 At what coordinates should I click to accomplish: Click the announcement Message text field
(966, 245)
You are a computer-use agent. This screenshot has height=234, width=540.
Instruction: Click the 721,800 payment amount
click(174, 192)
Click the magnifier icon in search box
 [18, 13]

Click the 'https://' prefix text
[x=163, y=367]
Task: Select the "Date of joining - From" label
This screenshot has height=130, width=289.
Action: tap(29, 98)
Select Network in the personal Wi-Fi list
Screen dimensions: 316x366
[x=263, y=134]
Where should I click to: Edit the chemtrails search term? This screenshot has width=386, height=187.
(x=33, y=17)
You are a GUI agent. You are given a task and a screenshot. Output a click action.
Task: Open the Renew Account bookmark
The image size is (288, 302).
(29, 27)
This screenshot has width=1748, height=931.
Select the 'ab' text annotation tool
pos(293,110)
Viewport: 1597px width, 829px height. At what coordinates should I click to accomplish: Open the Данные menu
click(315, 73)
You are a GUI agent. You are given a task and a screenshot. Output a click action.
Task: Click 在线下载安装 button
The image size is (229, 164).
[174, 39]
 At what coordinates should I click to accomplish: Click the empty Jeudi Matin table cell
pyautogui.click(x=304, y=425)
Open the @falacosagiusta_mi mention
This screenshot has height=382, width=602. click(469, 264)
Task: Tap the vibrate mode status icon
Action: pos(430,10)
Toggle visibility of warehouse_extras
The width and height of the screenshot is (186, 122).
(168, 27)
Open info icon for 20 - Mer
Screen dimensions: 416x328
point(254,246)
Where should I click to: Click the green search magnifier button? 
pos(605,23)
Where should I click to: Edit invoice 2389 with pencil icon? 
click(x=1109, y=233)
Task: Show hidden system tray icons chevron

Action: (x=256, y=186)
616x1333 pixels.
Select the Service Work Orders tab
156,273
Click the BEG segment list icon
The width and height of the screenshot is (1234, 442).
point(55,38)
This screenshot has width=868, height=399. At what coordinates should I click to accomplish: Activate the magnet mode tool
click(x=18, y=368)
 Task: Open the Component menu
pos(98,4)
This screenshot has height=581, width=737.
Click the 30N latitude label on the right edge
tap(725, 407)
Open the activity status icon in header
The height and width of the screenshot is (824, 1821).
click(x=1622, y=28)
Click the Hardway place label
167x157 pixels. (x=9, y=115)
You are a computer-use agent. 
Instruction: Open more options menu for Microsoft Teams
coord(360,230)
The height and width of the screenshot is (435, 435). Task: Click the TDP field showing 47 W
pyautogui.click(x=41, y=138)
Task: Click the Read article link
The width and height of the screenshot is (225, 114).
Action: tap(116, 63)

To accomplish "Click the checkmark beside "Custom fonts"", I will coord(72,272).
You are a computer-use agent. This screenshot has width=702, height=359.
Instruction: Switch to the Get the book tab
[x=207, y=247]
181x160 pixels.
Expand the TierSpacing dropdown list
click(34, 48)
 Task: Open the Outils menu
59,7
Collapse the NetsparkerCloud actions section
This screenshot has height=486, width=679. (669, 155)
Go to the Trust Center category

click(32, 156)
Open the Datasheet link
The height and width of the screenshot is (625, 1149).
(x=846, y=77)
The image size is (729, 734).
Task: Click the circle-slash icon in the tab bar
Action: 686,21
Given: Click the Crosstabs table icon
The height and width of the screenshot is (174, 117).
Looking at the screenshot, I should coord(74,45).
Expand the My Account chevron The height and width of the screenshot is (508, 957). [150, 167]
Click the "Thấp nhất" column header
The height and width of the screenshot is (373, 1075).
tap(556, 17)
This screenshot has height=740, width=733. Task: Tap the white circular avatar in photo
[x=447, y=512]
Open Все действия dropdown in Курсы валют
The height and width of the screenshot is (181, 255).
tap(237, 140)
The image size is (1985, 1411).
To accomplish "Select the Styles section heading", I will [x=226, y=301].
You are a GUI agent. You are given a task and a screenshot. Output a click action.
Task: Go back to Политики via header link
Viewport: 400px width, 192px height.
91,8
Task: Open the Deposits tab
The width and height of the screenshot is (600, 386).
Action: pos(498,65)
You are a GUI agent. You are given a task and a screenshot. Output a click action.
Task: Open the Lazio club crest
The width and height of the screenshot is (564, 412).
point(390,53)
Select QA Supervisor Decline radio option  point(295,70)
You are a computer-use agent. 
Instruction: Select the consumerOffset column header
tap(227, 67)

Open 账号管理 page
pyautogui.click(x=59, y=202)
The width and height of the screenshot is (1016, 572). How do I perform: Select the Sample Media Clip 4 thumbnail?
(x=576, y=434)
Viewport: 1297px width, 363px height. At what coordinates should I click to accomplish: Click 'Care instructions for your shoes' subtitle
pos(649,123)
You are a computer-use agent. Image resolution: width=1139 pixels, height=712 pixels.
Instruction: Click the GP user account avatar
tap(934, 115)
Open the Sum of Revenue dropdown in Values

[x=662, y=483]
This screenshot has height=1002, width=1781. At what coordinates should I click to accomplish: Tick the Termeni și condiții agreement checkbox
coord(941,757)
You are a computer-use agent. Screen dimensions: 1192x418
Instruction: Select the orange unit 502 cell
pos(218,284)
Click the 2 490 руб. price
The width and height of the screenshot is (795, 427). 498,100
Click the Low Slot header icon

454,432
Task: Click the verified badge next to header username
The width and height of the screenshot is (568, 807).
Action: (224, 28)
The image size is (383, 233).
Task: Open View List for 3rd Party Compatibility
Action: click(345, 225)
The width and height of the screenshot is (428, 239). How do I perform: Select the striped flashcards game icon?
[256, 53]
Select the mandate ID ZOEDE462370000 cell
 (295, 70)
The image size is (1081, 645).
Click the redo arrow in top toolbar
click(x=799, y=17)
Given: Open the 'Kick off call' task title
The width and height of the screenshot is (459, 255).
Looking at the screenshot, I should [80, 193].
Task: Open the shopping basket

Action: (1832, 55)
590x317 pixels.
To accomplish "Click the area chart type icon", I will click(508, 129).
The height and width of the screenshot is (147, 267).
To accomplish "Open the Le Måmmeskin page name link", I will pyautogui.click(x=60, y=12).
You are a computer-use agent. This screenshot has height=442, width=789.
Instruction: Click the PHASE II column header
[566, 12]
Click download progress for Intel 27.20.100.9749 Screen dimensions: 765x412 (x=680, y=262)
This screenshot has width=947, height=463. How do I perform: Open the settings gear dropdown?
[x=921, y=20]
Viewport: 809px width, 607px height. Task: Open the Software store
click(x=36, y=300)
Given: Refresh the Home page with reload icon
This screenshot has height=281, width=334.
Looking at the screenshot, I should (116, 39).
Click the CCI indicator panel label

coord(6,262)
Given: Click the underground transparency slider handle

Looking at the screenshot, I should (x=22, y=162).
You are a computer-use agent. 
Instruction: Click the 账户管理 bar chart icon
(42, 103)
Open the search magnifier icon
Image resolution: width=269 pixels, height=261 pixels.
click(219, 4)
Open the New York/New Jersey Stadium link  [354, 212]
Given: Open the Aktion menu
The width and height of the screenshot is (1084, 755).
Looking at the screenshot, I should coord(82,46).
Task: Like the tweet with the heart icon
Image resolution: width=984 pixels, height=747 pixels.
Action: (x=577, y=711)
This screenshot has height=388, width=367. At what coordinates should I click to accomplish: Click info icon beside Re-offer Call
____
* **BRIEF**
Output the entire listing above without leaving out or altering anything.

* **SOLUTION BELOW**
 At what coordinates should I click to accomplish: Click the announcement Message text field
(966, 245)
You are a computer-use agent. This screenshot has height=234, width=540.
Instruction: Click the 721,800 payment amount
click(174, 192)
Click the magnifier icon in search box
 [18, 13]

Click the 'https://' prefix text
[x=163, y=367]
Task: Select the "Date of joining - From" label
This screenshot has height=130, width=289.
Action: tap(29, 98)
Select Network in the personal Wi-Fi list
Screen dimensions: 316x366
[x=263, y=134]
Where should I click to: Edit the chemtrails search term? This screenshot has width=386, height=187.
(x=33, y=17)
You are a GUI agent. You are given a task and a screenshot. Output a click action.
Task: Open the Renew Account bookmark
The image size is (288, 302).
(29, 27)
This screenshot has width=1748, height=931.
Select the 'ab' text annotation tool
pos(293,110)
Viewport: 1597px width, 829px height. At what coordinates should I click to accomplish: Open the Данные menu
click(315, 73)
You are a GUI agent. You are given a task and a screenshot. Output a click action.
Task: Click 在线下载安装 button
The image size is (229, 164).
[174, 39]
 At what coordinates should I click to accomplish: Click the empty Jeudi Matin table cell
pyautogui.click(x=304, y=425)
Open the @falacosagiusta_mi mention
This screenshot has height=382, width=602. click(469, 264)
Task: Tap the vibrate mode status icon
Action: pos(430,10)
Toggle visibility of warehouse_extras
The width and height of the screenshot is (186, 122).
(168, 27)
Open info icon for 20 - Mer
Screen dimensions: 416x328
point(254,246)
Where should I click to: Click the green search magnifier button? 
pos(605,23)
Where should I click to: Edit invoice 2389 with pencil icon? 
click(x=1109, y=233)
Task: Show hidden system tray icons chevron

Action: (x=256, y=186)
616x1333 pixels.
Select the Service Work Orders tab
156,273
Click the BEG segment list icon
The width and height of the screenshot is (1234, 442).
point(55,38)
This screenshot has width=868, height=399. At what coordinates should I click to accomplish: Activate the magnet mode tool
click(x=18, y=368)
 Task: Open the Component menu
pos(98,4)
This screenshot has height=581, width=737.
Click the 30N latitude label on the right edge
tap(725, 407)
Open the activity status icon in header
The height and width of the screenshot is (824, 1821).
click(x=1622, y=28)
Click the Hardway place label
167x157 pixels. (x=9, y=115)
You are a computer-use agent. 
Instruction: Open more options menu for Microsoft Teams
coord(360,230)
The height and width of the screenshot is (435, 435). Task: Click the TDP field showing 47 W
pyautogui.click(x=41, y=138)
Task: Click the Read article link
The width and height of the screenshot is (225, 114).
Action: tap(116, 63)

To accomplish "Click the checkmark beside "Custom fonts"", I will coord(72,272).
You are a computer-use agent. This screenshot has width=702, height=359.
Instruction: Switch to the Get the book tab
[x=207, y=247]
181x160 pixels.
Expand the TierSpacing dropdown list
click(34, 48)
 Task: Open the Outils menu
59,7
Collapse the NetsparkerCloud actions section
This screenshot has height=486, width=679. (669, 155)
Go to the Trust Center category

click(32, 156)
Open the Datasheet link
The height and width of the screenshot is (625, 1149).
(x=846, y=77)
The image size is (729, 734).
Task: Click the circle-slash icon in the tab bar
Action: 686,21
Given: Click the Crosstabs table icon
The height and width of the screenshot is (174, 117).
Looking at the screenshot, I should coord(74,45).
Expand the My Account chevron The height and width of the screenshot is (508, 957). [150, 167]
Click the "Thấp nhất" column header
The height and width of the screenshot is (373, 1075).
tap(556, 17)
This screenshot has height=740, width=733. Task: Tap the white circular avatar in photo
[x=447, y=512]
Open Все действия dropdown in Курсы валют
The height and width of the screenshot is (181, 255).
tap(237, 140)
The image size is (1985, 1411).
To accomplish "Select the Styles section heading", I will [x=226, y=301].
You are a GUI agent. You are given a task and a screenshot. Output a click action.
Task: Go back to Политики via header link
Viewport: 400px width, 192px height.
91,8
Task: Open the Deposits tab
The width and height of the screenshot is (600, 386).
Action: pos(498,65)
You are a GUI agent. You are given a task and a screenshot. Output a click action.
Task: Open the Lazio club crest
The width and height of the screenshot is (564, 412).
point(390,53)
Select QA Supervisor Decline radio option  point(295,70)
You are a computer-use agent. 
Instruction: Select the consumerOffset column header
tap(227, 67)

Open 账号管理 page
pyautogui.click(x=59, y=202)
The width and height of the screenshot is (1016, 572). How do I perform: Select the Sample Media Clip 4 thumbnail?
(x=576, y=434)
Viewport: 1297px width, 363px height. At what coordinates should I click to accomplish: Click 'Care instructions for your shoes' subtitle
pos(649,123)
You are a computer-use agent. Image resolution: width=1139 pixels, height=712 pixels.
Instruction: Click the GP user account avatar
tap(934, 115)
Open the Sum of Revenue dropdown in Values

[x=662, y=483]
This screenshot has height=1002, width=1781. At what coordinates should I click to accomplish: Tick the Termeni și condiții agreement checkbox
coord(941,757)
You are a computer-use agent. Screen dimensions: 1192x418
Instruction: Select the orange unit 502 cell
pos(218,284)
Click the 2 490 руб. price
The width and height of the screenshot is (795, 427). 498,100
Click the Low Slot header icon

454,432
Task: Click the verified badge next to header username
The width and height of the screenshot is (568, 807).
Action: (224, 28)
The image size is (383, 233).
Task: Open View List for 3rd Party Compatibility
Action: click(345, 225)
The width and height of the screenshot is (428, 239). How do I perform: Select the striped flashcards game icon?
[256, 53]
Select the mandate ID ZOEDE462370000 cell
 (295, 70)
The image size is (1081, 645).
Click the redo arrow in top toolbar
click(x=799, y=17)
Given: Open the 'Kick off call' task title
The width and height of the screenshot is (459, 255).
Looking at the screenshot, I should [80, 193].
Task: Open the shopping basket

Action: (1832, 55)
590x317 pixels.
To accomplish "Click the area chart type icon", I will click(508, 129).
The height and width of the screenshot is (147, 267).
To accomplish "Open the Le Måmmeskin page name link", I will pyautogui.click(x=60, y=12).
You are a computer-use agent. This screenshot has height=442, width=789.
Instruction: Click the PHASE II column header
[566, 12]
Click download progress for Intel 27.20.100.9749 Screen dimensions: 765x412 (x=680, y=262)
This screenshot has width=947, height=463. How do I perform: Open the settings gear dropdown?
[x=921, y=20]
Viewport: 809px width, 607px height. Task: Open the Software store
click(x=36, y=300)
Given: Refresh the Home page with reload icon
This screenshot has height=281, width=334.
Looking at the screenshot, I should (116, 39).
Click the CCI indicator panel label

coord(6,262)
Given: Click the underground transparency slider handle

Looking at the screenshot, I should (x=22, y=162).
You are a computer-use agent. 
Instruction: Click the 账户管理 bar chart icon
(42, 103)
Open the search magnifier icon
Image resolution: width=269 pixels, height=261 pixels.
click(219, 4)
Open the New York/New Jersey Stadium link  [354, 212]
Given: Open the Aktion menu
The width and height of the screenshot is (1084, 755).
Looking at the screenshot, I should coord(82,46).
Task: Like the tweet with the heart icon
Image resolution: width=984 pixels, height=747 pixels.
Action: (x=577, y=711)
This screenshot has height=388, width=367. At what coordinates should I click to accomplish: Click info icon beside Re-offer Call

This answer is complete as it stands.